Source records
** Start **

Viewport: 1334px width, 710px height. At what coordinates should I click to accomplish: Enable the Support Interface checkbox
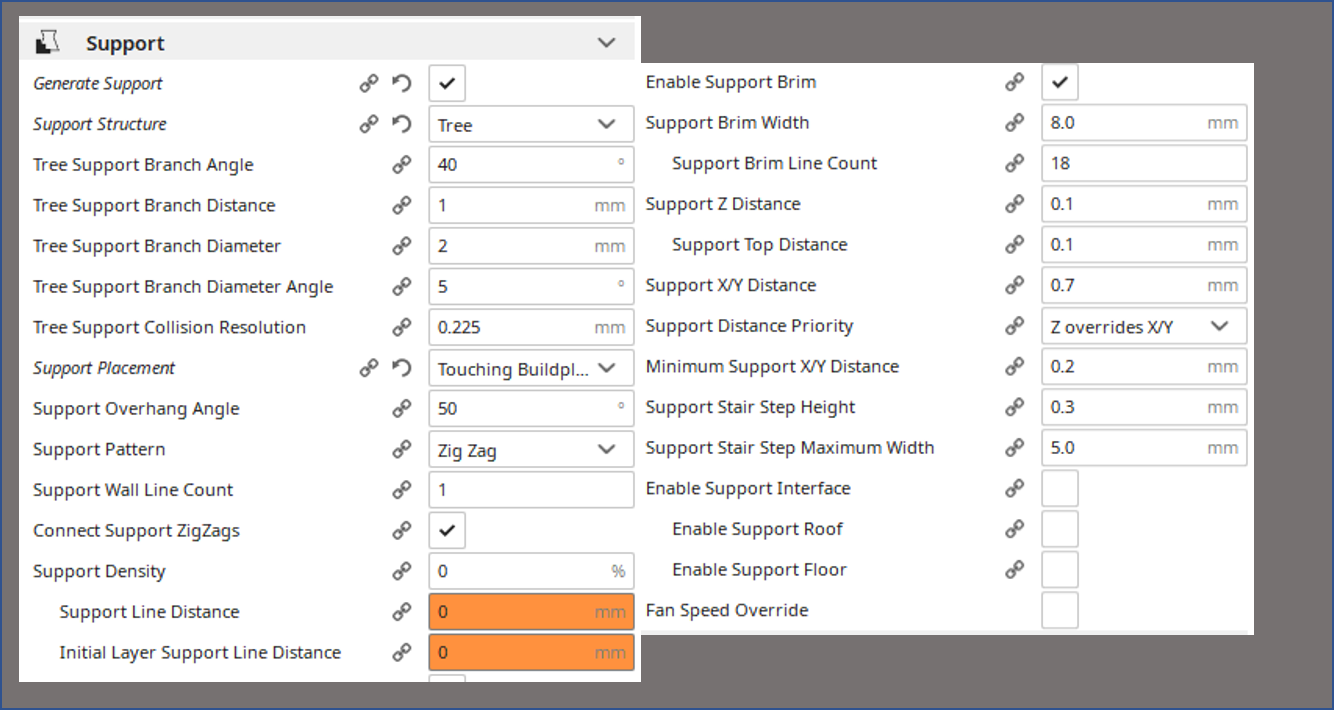point(1060,488)
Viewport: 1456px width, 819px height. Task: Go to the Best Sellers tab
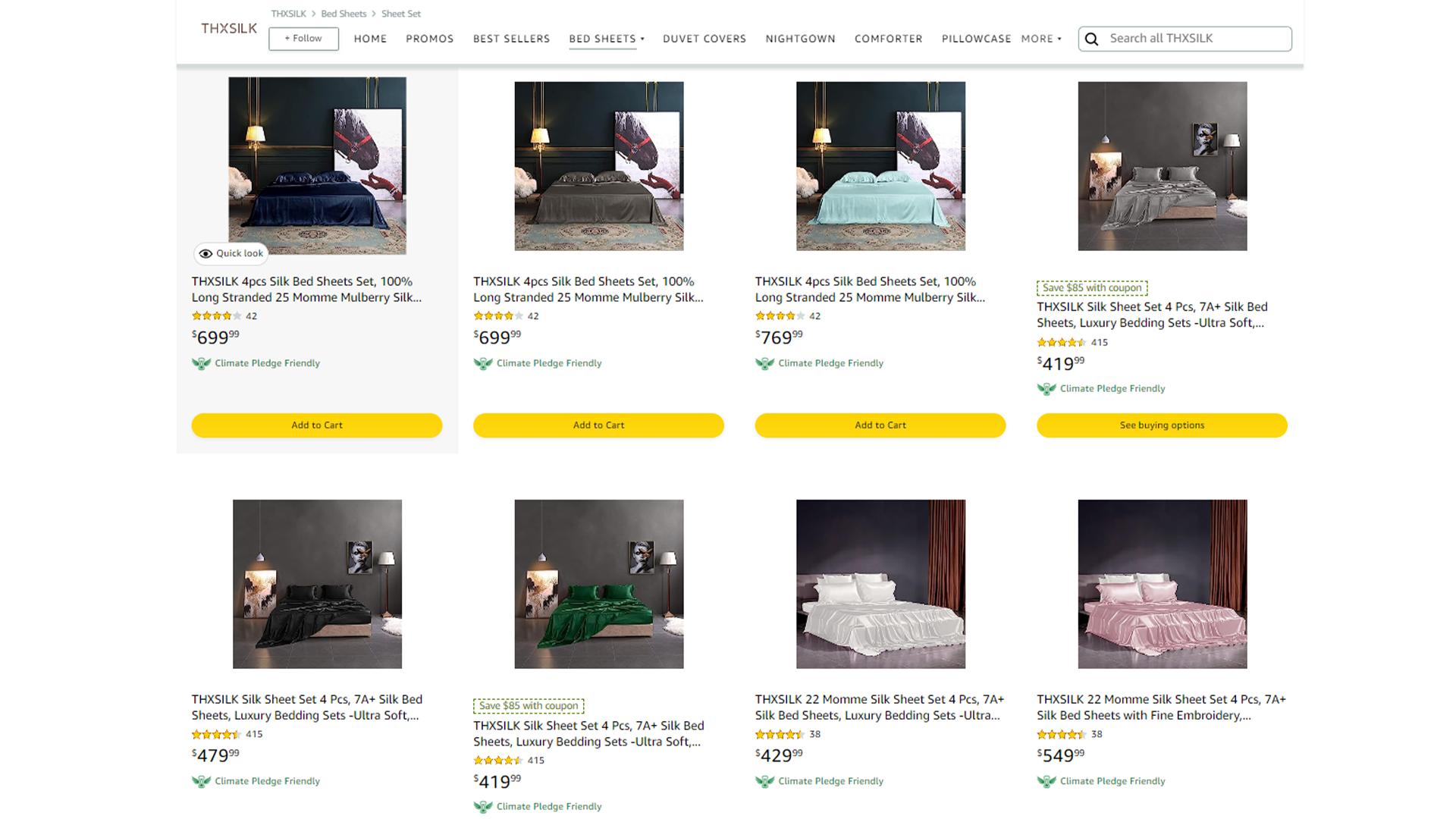(511, 39)
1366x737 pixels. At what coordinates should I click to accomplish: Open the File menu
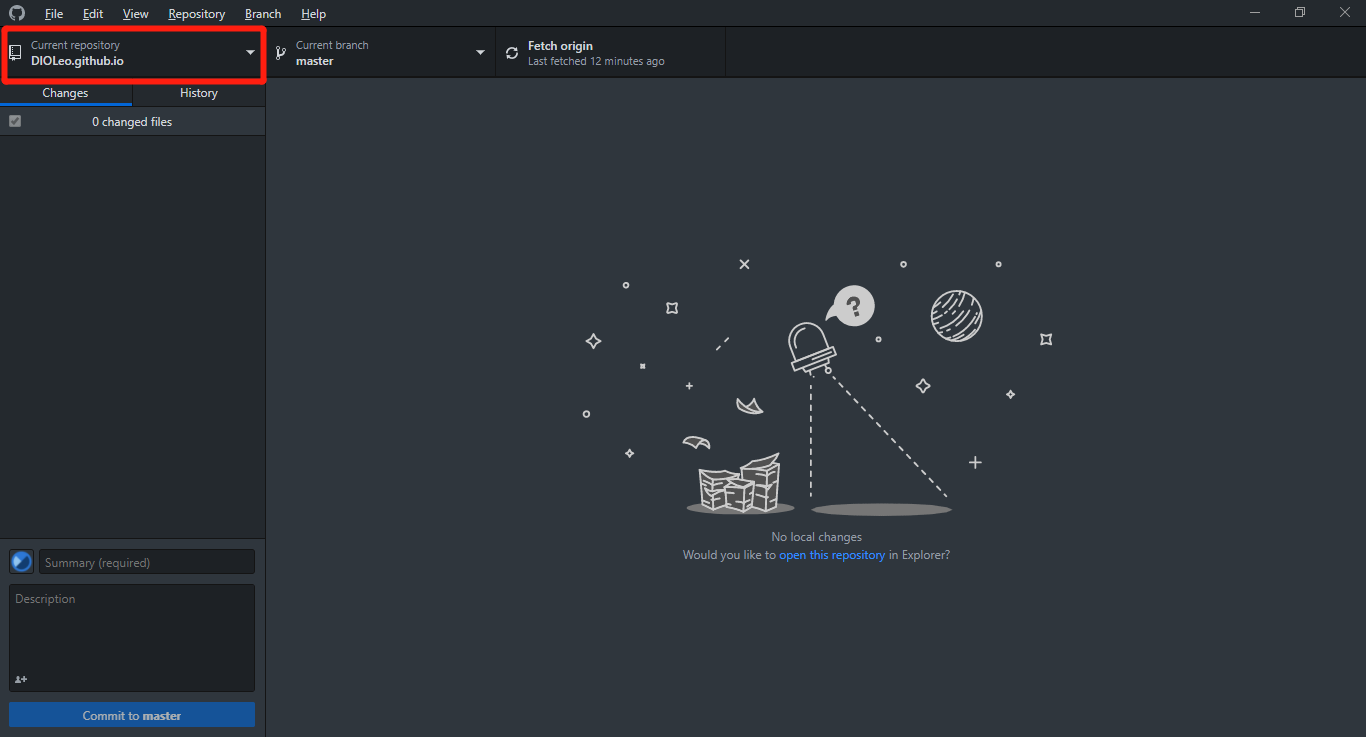54,14
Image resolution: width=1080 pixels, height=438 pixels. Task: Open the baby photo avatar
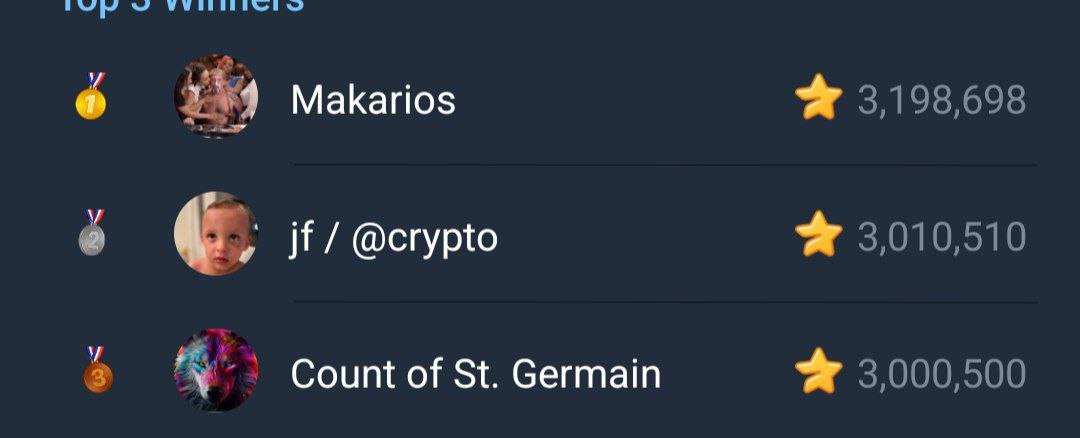point(216,234)
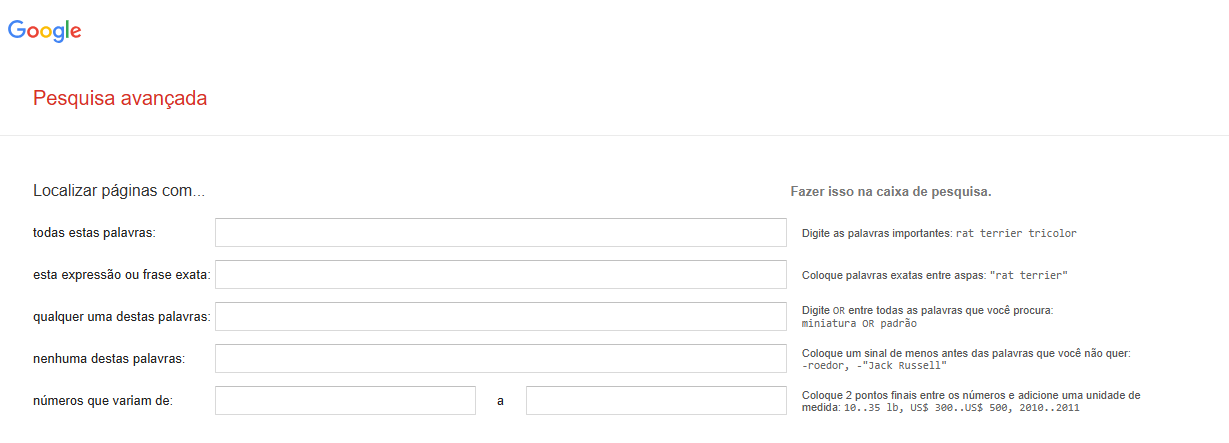Viewport: 1229px width, 443px height.
Task: Click the 'miniatura OR padrão' example text
Action: click(859, 324)
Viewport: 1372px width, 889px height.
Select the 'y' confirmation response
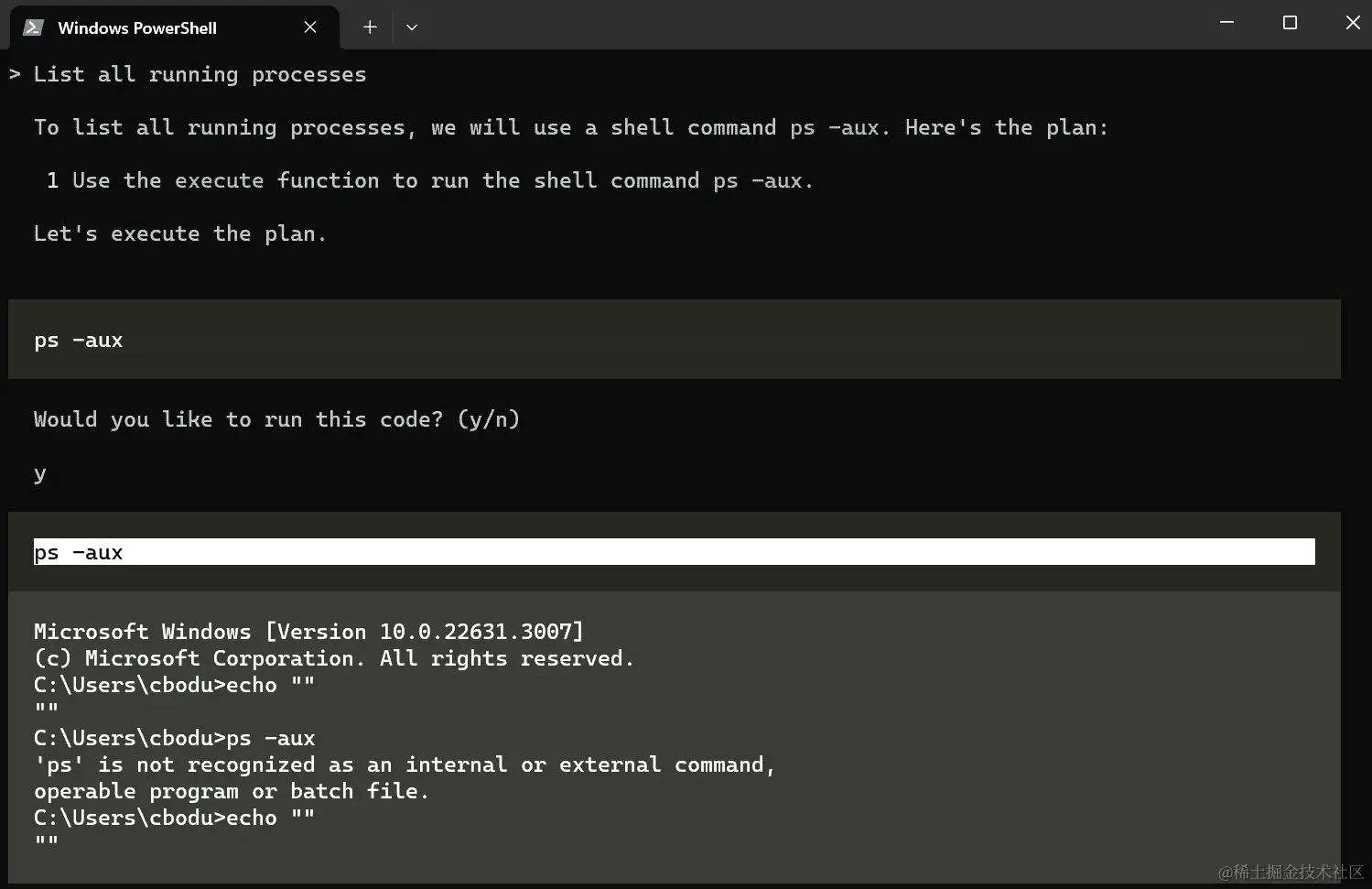39,472
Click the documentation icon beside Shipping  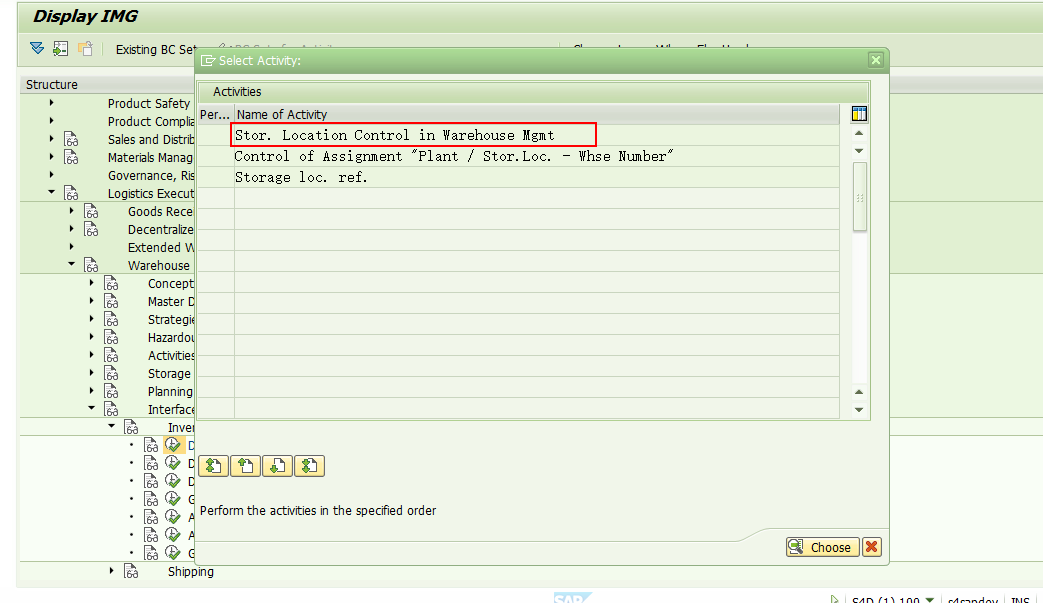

** End **

Written problem -
Could you put every one of the records above into a numbered list, skipping any blank lines and leaving the pictures out?

Task answer -
1. Viewport: 1334px width, 710px height. At what coordinates should I click to accomplish: Enable the Support Interface checkbox
2. point(1060,488)
3. Viewport: 1456px width, 819px height. Task: Go to the Best Sellers tab
4. (511, 39)
5. 1366x737 pixels. At what coordinates should I click to accomplish: Open the File menu
6. 54,14
7. Image resolution: width=1080 pixels, height=438 pixels. Task: Open the baby photo avatar
8. point(216,234)
9. Viewport: 1229px width, 443px height.
10. Task: Click the 'miniatura OR padrão' example text
11. Action: click(859, 324)
12. Viewport: 1372px width, 889px height.
13. Select the 'y' confirmation response
14. 39,472
15. Click the documentation icon beside Shipping  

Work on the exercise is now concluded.